Which leads to another reason why I find a relation between Boochani, his translator Dr. Tofighian, and the work being done by the translators of The Essential Flexible Bronchoscopist. Translation is a difficult job that requires more than cutting and pasting text using Babelfish or Google Translate. The context as well as the sense of words used by the writer must be considered in choosing a translation. This requires an in-depth knowledge of the field. As Tofighian writes in a different article; “trying to maintain sentence structure when translating Farsi  literature into English results in unnecessarily long cumbersome passages…splitting sentences into many smaller ones is helpful…it also reflects..the fractured subjectivity of those who are imprisoned refugees.” 

The extra scholarship such research requires is perhaps why so many well known writers have endured the difficult challenge to translate other writers’ works. The examples are never-ending; Samuel Beckett translated James Joyce from English into French, Charles Baudelaire translated Thomas de Quincy’s Confessions of an English Opium Eater, and Haruki Murakami translated many American writers, from Raymond Carver to John Irving, into Japanese, and actually planned to wait until he was at least sixty years old before translating a work he felt was the inspiration behind his career, The Great Gatsby by  F. Scott Fitzgerald.

Translating a medical text is less strenuous, and demands less reflection and decision-making than translating literature or philosophy, but translations are still an open window into the original author’s mind. Because the work is long, tedious, and financially unrewarding, publishing houses hesitate to translate most medical texts. Certainly translations into less commonly-spoken languages are hard to find.
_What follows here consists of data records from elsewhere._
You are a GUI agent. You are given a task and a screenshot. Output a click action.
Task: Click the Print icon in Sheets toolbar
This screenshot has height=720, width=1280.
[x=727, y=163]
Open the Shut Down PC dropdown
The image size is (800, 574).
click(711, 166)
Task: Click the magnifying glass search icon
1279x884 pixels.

I feel fortunate that bronchology experts have initiated translations of my work, The Essential Flexible Bronchoscopist, making it virtually unique among bronchology-related texts, and expanding its impact around the world.

Humanity may not be ready for a world without borders, but the effort to democratize knowledge by leaders in all fields, including those from a small subspecialty such as bronchology, is an important and generous step toward making the world a better place.